PASSAGE:
# ABKC CH New Pair of Shox Stuntin' at 2yrs Old



## pitbullmamanatl (Jun 1, 2010)

Having some professional pics of him taken on Sunday since it has been a hot minute since I've had any taken but I am loving the way this boy is turning out but here is one I took the other morning. Hardest dog to photograph alone.

Natural stack getting his stunt on in the yard.

ABKC CH Gorilla's New Pair of Shox










2 years old


----------



## ~StangChick~ (Jan 1, 2009)

Solid boy...post those pics when you can!!


----------



## mccoypitbulls (Nov 26, 2009)

Lookin good!


----------



## ames (Jun 6, 2010)

I love him, but mostly his tail. how fun! lol


----------



## EckoMac (Aug 25, 2010)

One of my fav Am Bullies!!
Love me some Shox!!


----------



## DieselsMommie (Jul 7, 2013)

He's beautiful!!

Sent from Petguide.com Free App


----------



## RedNoseAPBT (Mar 3, 2012)

Beautiful bully!


----------



## ::::COACH:::: (Apr 4, 2012)

We need more pictures of him!!


----------



## pitbullmamanatl (Jun 1, 2010)

Thank you guys for the comments. I didn't get the pics done yesterday because it has been raining nonstop since Saturday night.

Took this one yesterday in the yard. He definitely getting his grown man on


----------



## pitbullmamanatl (Jun 1, 2010)

EckoMac said:


> One of my fav Am Bullies!!
> Love me some Shox!!


Thank you, Ma! Haven't talked to you in forever how are you doing?


----------



## pitbullmamanatl (Jun 1, 2010)

DieselsMommie said:


> He's beautiful!!
> 
> Sent from Petguide.com Free App


Thank you! Hes kinda sexy i guess lol


----------



## pitbullmamanatl (Jun 1, 2010)

ames said:


> I love him, but mostly his tail. how fun! lol


Lol Ames everyone loves his tail. Someone asked me if i spray painted it black i was like WTF who does that?


----------



## EckoMac (Aug 25, 2010)

pitbullmamanatl said:


> Thank you, Ma! Haven't talked to you in forever how are you doing?


I'm hangin' in there. Focusing on work and spending time with Ecko. He's pretty much become a road dog. We go to bars and take mini vacations together. He loves people so much everyone welcomes him wherever we go.
I hope all is well for you in the Atl. 

PS
I appreciate all the advice you've given and the offers you've made. You're one cool chick and I'm happy I know you.


----------



## rocthebully (Aug 17, 2013)

Very beautiful dog, hope ROC turns out that nice.


----------



## pitbullmamanatl (Jun 1, 2010)

SET EXERCISE A: Write out the thread from "We need more" to "since Saturday night." word for word.
SET EXERCISE B: Put this sentence from the thread into Spanish: "He loves people so much everyone welcomes him wherever we go."
The records have no role here.

RECORDS SUPPLIED:
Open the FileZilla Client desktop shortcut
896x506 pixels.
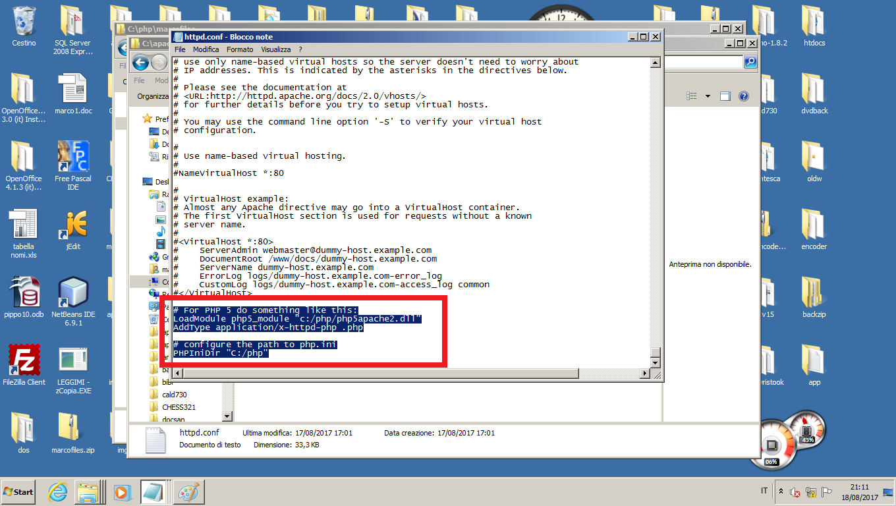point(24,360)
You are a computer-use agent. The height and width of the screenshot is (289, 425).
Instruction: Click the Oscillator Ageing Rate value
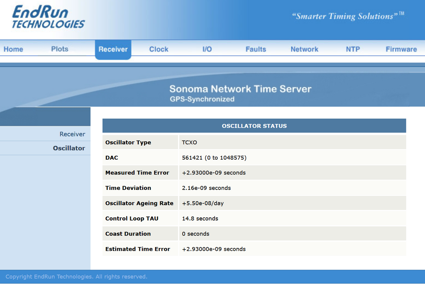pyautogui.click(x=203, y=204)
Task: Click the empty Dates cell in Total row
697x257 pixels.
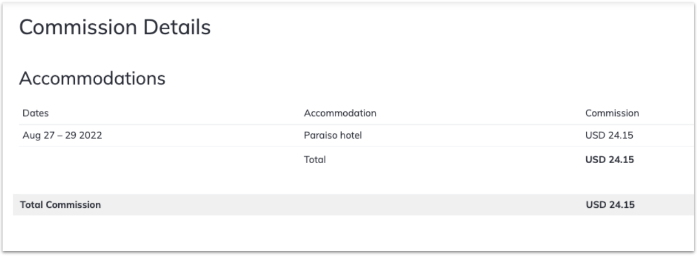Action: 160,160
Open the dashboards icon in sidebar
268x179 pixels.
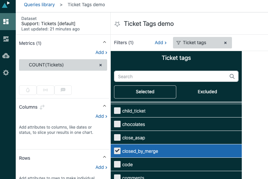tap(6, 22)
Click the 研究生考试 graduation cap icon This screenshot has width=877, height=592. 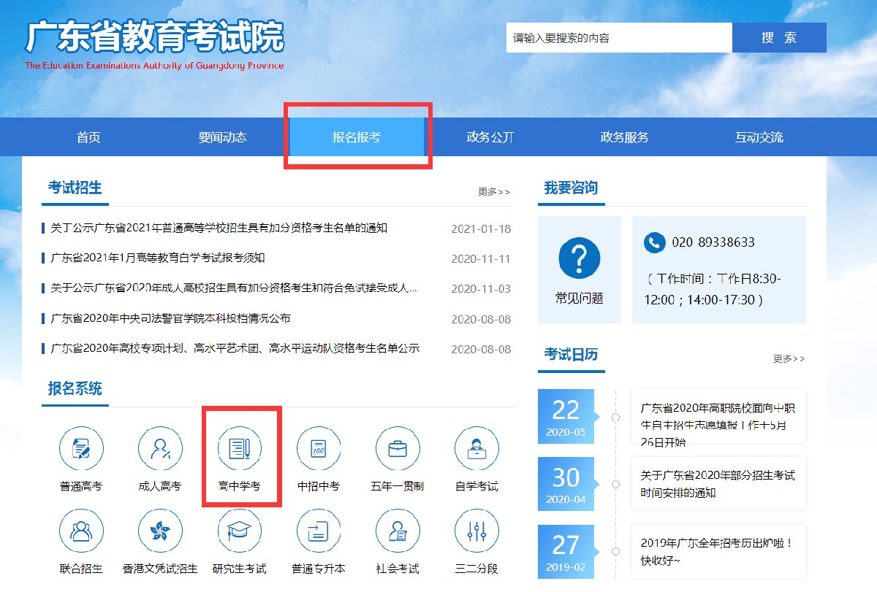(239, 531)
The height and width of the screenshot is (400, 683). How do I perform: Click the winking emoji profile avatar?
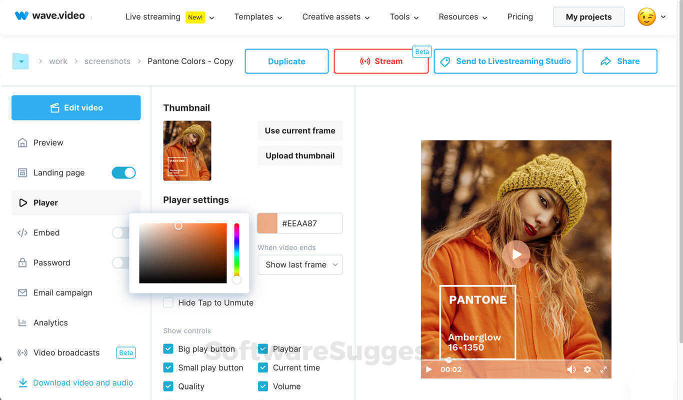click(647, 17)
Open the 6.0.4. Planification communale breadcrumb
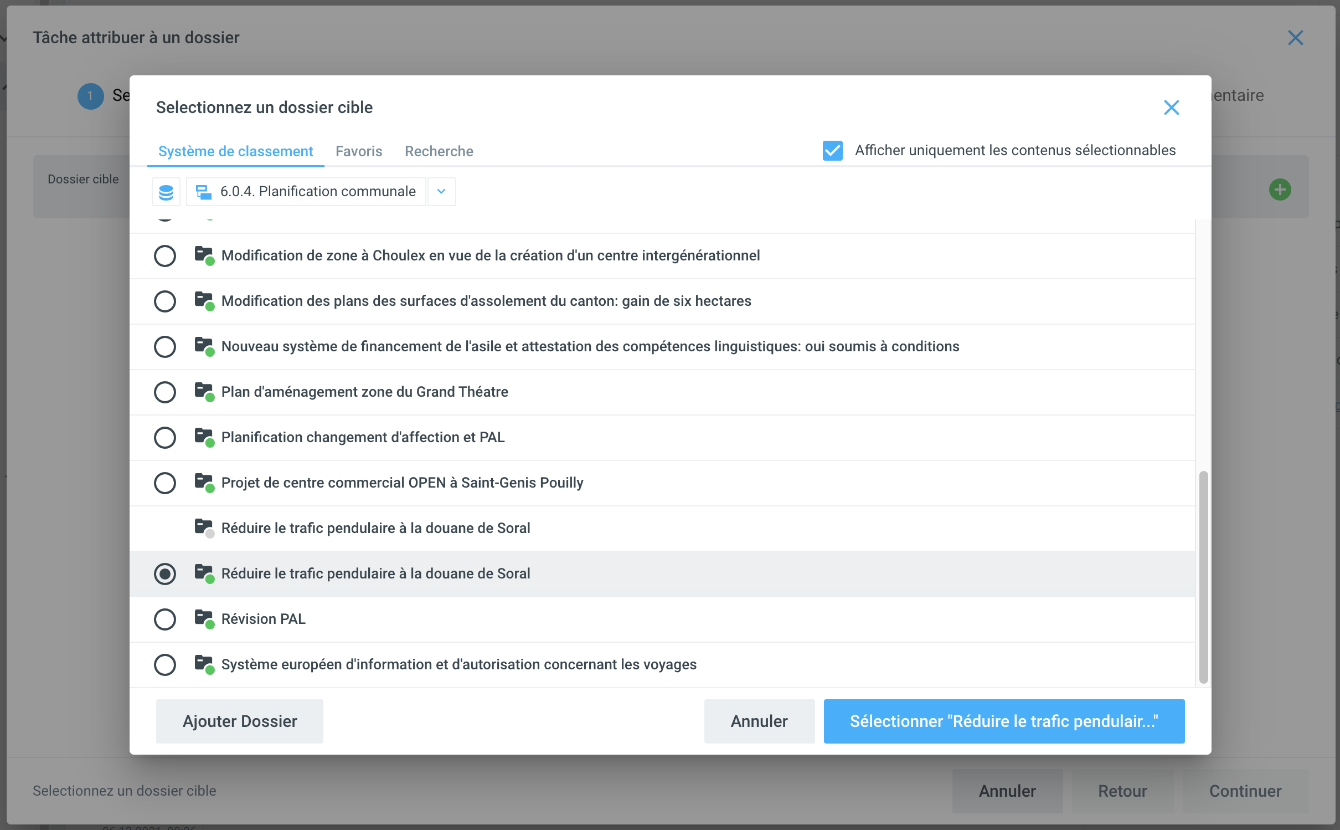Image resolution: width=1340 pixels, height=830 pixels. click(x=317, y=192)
...
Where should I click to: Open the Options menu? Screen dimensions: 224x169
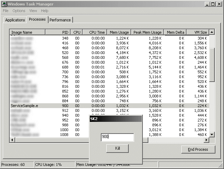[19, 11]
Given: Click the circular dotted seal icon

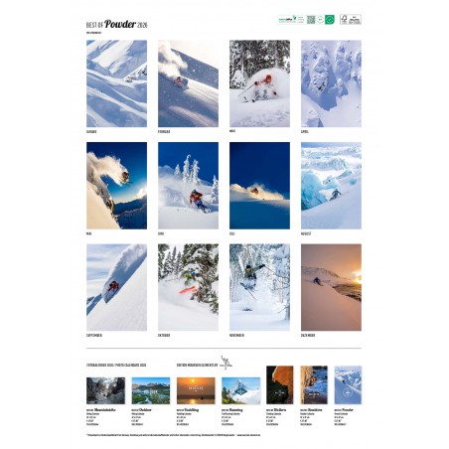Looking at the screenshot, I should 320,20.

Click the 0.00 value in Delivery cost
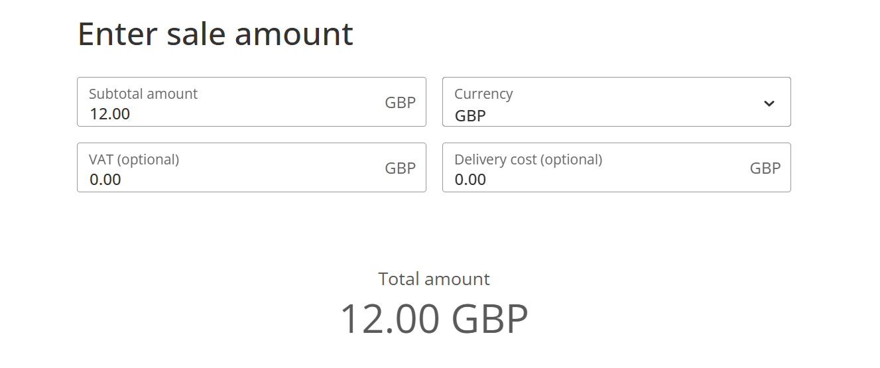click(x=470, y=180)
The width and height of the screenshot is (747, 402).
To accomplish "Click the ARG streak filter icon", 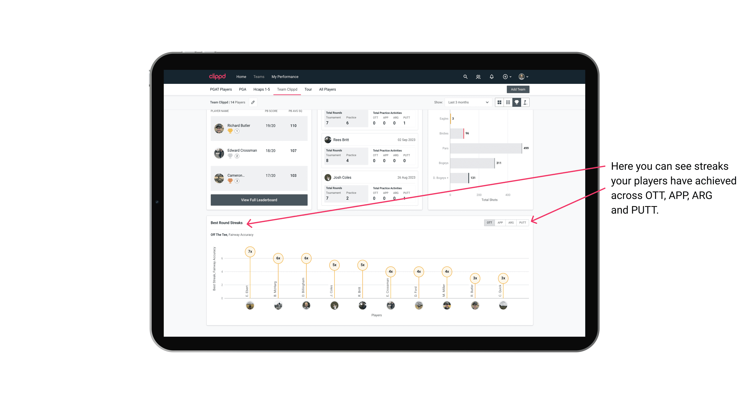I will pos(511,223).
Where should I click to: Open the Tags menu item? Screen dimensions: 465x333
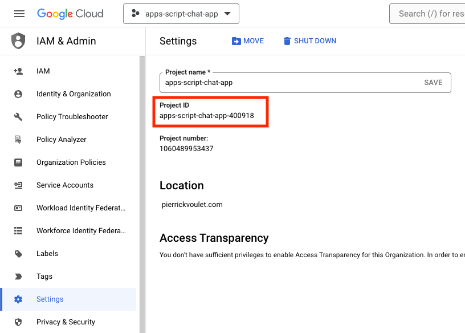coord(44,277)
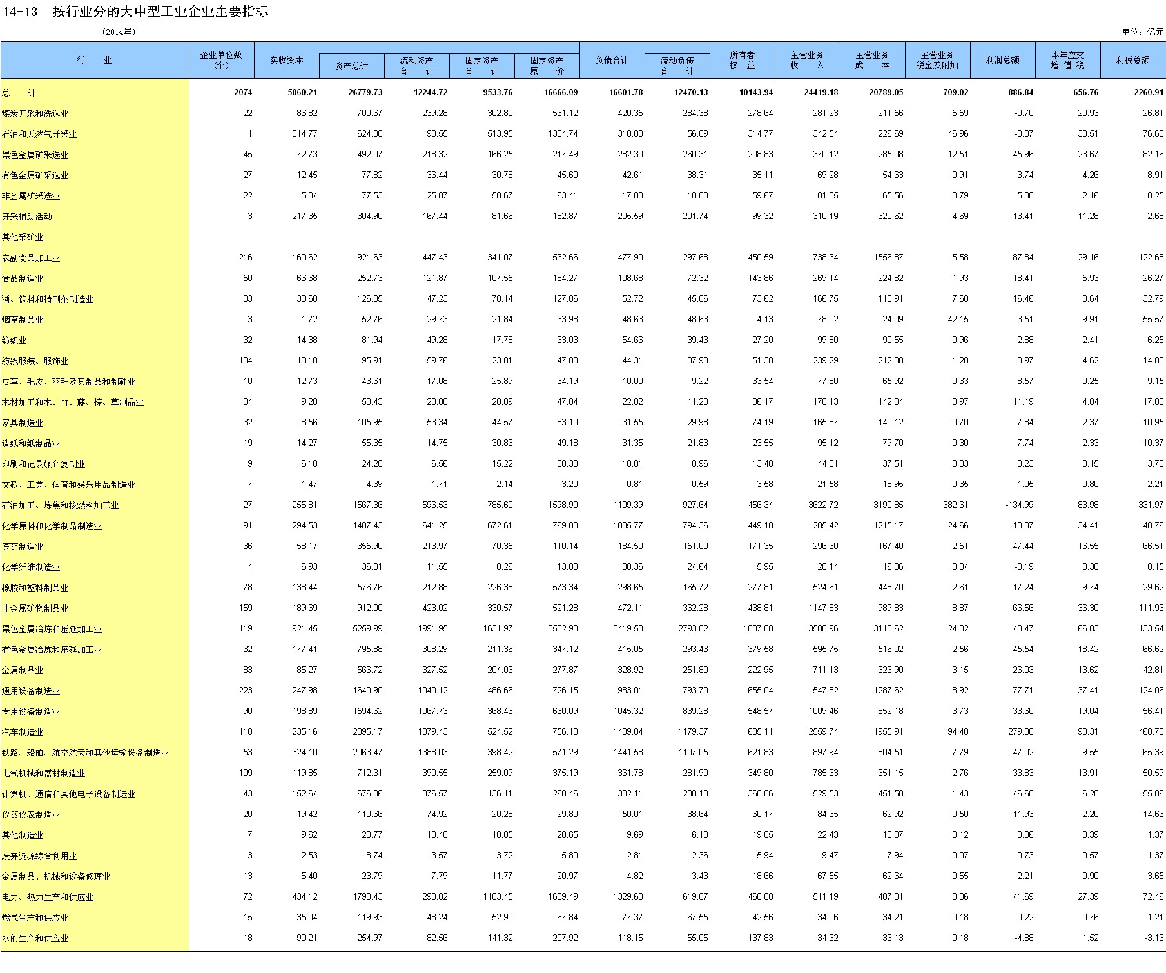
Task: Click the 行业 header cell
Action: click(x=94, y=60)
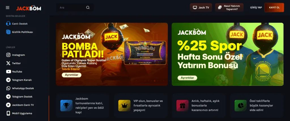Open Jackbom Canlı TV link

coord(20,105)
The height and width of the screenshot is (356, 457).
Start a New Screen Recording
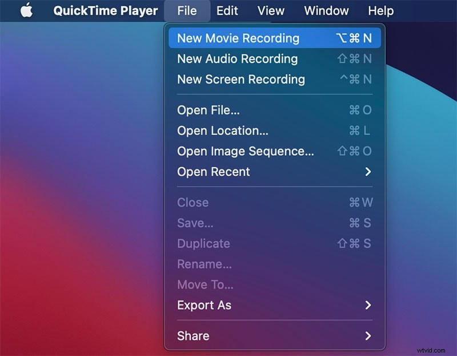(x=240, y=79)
...
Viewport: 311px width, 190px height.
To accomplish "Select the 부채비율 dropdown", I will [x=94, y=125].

REPLY A:
We need more pictures of him!!


----------



## pitbullmamanatl (Jun 1, 2010)

Thank you guys for the comments. I didn't get the pics done yesterday because it has been raining nonstop since Saturday night.

REPLY B: Le encanta tanto la gente que todos le dan la bienvenida dondequiera que vamos.